WASHINGTON — As a result of rising securities trading volumes, the Securities and Exchange Commission is cutting the fees it charges for trades and registration filings by more than 50% for the remainder of the fiscal year that ends Sept. 30.
WASHINGTON — As a result of rising securities trading volumes, the Securities and Exchange Commission is cutting the fees it charges for trades and registration filings by more than 50% for the remainder of the fiscal year that ends Sept. 30.
The fee reduction is the largest one since the Investor and Capital Markets Fee Relief Act of 2002 revised the formula under which the SEC sets the fees to finance its operations.
Now that a spending measure for the remainder of fiscal 2007 has been enacted, transaction fees that must be paid to the SEC when equity securities are sold have dropped more than 50% to $15.30 per million dollars of trades, from $30.70.
By the middle of next month, fees charged for registrations of securities, proxy solicitations and other items will drop more than 71% to $30.70 per million dollars of the market value of the security, from $107.
Under the lowered rates, the so-called Section 31 trading fees are expected to total about $881 million for fiscal 2007, while the registration fees are expected to be about $214 million.
The $1.1 billion total is expected to surpass the $878 million budgeted to fund the agency in fiscal 2007.

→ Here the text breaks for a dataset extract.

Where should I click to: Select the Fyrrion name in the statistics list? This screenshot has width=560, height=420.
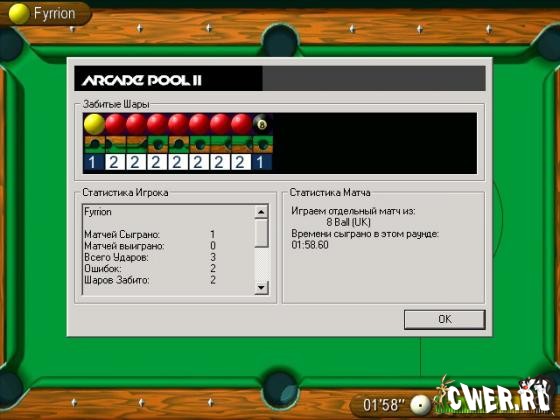(x=98, y=212)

The remainder is used to fund general government spending.
‘Fair price’
“The commission gets full funding, and the industry pays a fair price for it,” said John Giesea, president and chief executive of the Security Traders Association in New York, which represents individual traders.
The reduction in trading costs alone will be large for the biggest Wall Street firms.

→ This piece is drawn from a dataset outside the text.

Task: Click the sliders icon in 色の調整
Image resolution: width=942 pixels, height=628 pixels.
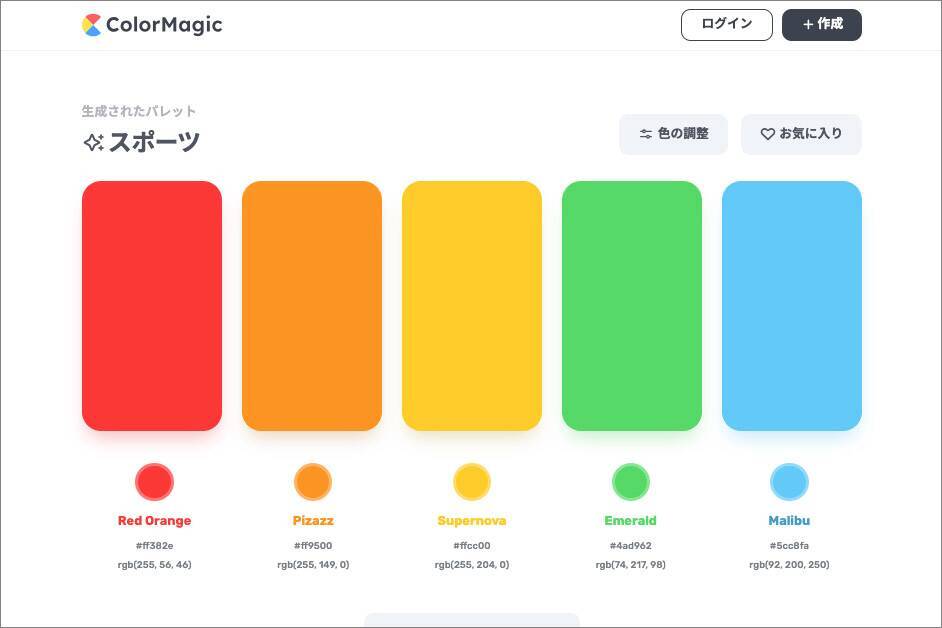Action: (x=646, y=134)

Major brokerage companies spend as much as $100 million a year on trading fees, said David Franasiak, a principal of Washington law firm Williams & Jensen PLLC, who represents the STA in Washington.
“Market participants are trading more as the cost of trading has dropped,” he said. Innovations in U.S. markets such as electronic communications networks and other alternative trading forums have reduced trading costs, and trading has increased due to derivatives, exchange traded funds and other new products, Mr. Franasiak said.
“There’s been such a revolution in trading cost structure in the marketplace due to competition that that results in a larger volume of trades,” he said. “You can raise the same amount of money at a lower rate.”
Trading volumes on the New York Stock Exchange rose 11% last year from the level in 2005, according to Eric Ryan, spokesman for NYSE Group Inc. of New York.
In addition to firms that engage directly in securities trades, institutional investors such as mutual funds and big pension funds also will be big beneficiaries of the reduction, which should be passed on to investors, Mr. Franasiak said.
Regular evaluations
The fee structure is evaluated by the SEC every six months as the commission projects the amount of trading volume and the number of registration statements expected to be filed, according to spokesman John Heine.
The fees then are adjusted
to approximate the amount of money needed to fund the SEC’s operations.
Prior to passage of the 2002 law, the SEC had charged fees set by the original Securities Exchange Act
In the bull market of the 1990s, the fee revenue collected began
to exceed considerably the budget of the SEC as trading volumes
increased.
The 2002 law brought the fee formula more in line with the amount needed to pay for the SEC.
Although the fees have risen since 2002 due to the bear market that followed the bursting of the technology “bubble,” they were adjusted downward starting in 2005 as the market improved and trading picked up.
The administration has requested $906 million for the SEC in the fiscal 2008 budget, which hasn’t yet been acted on by Congress.
The enforcement budget is the largest item in the SEC’s budget at $321 million in the fiscal 2008 request.
The SEC’s office of compliance inspections and examinations, which is responsible for examining investment advisory and broker-
age firms, is slated to receive the
second-largest amount, $213 million.
The administration is requesting $126 million for the SEC’s division of corporation finance, $45 million for the division of investment management and $44 million for the division of market regulation, the three major divisions of the commission that set policies for mutual funds, and investment advisory and brokerage firms.